> [TEXT SECTION]:
A Little Learning is a Dangerous Thing




Romans 1:19

Because I had to work from 4 pm to 12 pm while going to school there was much missed education that accompanied my degree. But what scraps of knowledge I retained is because some of my professors did not write me off.


In the bottom part of the class that made the top part possible. Classmates of privilege who went to the library to study and write their learned papers while I went to work as a janitor. Upon returning to my dormitory on the campus I would stay up late to try to read the long pages of required reading for next days’ class. In the first class I had trouble staying awake and would feel my head popping my neck and my eyes refusing to stay open due to sleep deprivation. When the bell rang to end the class a student of economic privilege who did not need to work and go to school, would say loud enough for everyone to hear; “Jim, wake up .It is time for your next nap.” Such words did not shame me to cease from studying under trying circumstances. An inner voice reminded me of the words of Alexander Pope. ‘’A little learning is a dangerous thing. Drink deep or touch not the Pierian spring. Shallow droughts intoxicate the brain. Drinking large sobers us up again.”

> [EXERCISE BRIEF]:
Can you carry on the passage about working as a janitor while going to school, starting after its last sentence? The lines are separate from the passage about working as a janitor while going to school.

> [PROVIDED MATERIAL]:
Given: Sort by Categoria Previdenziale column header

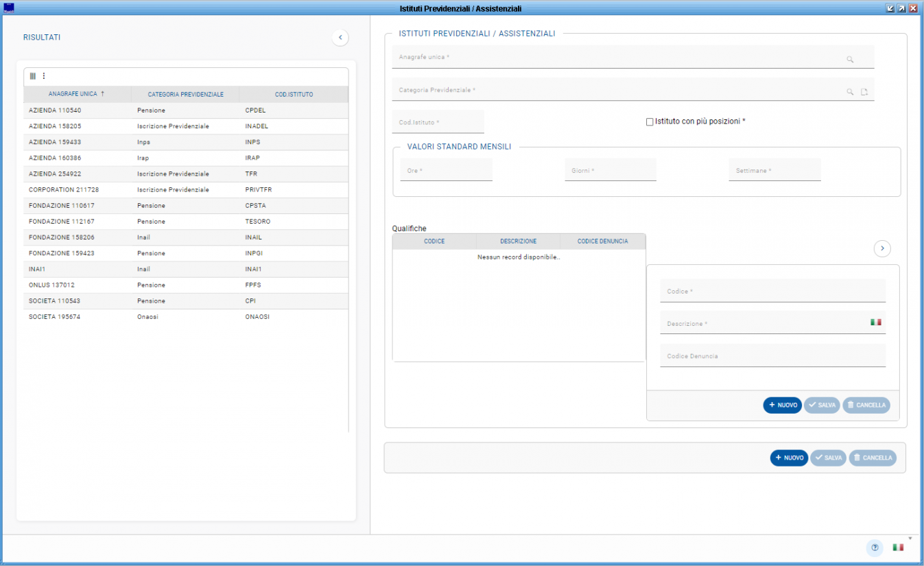Looking at the screenshot, I should tap(185, 94).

> [ANSWER FOR THIS EXERCISE]:
Drinking deeply for knowledge is the human search of asking questions. What is this world all about? Has this world always existed? Why is there something rather that nothing? What is my place in the world? Are there answers to my questions and how do I find them? Beyond the impenetrable horizon of scientific investigation and research and the mathematical logic of our greatest philosophers are infinite truths to console and comfort the pointless and hopeless conclusions of human existence. Scientific knowledge may share descriptive knowledge that there are some 100 billion galaxies in the universe with 100 billion stars in each one, where each star is dying, exploding, splitting atoms and fusing nuclei under enormous temperatures. But science fails to share with us the motivating power behind this action that staggers our puny understanding. Who dictated the laws of physics and astrophysics? Nobody?


Water weighs eight hundred times more than air, yet to have rain, it must be lifted against the force of gravity, held in suspension above the earth as clouds, moved to different locations, and brought down as rain. It has been estimated that approximately sixteen tons of water fall every second as gentle rain drops that we take for granted. But by a process called evaporation, the water is raised from oceans, lakes, and rivers to make this happen. What cosmic intellect planned such mystery and was it a pre-historical event? Every fall frail and fragile feathered migrants find their way over long stretches of the sky without chart or compass? How do these birds know to return on subsequent summers to the same trees they left.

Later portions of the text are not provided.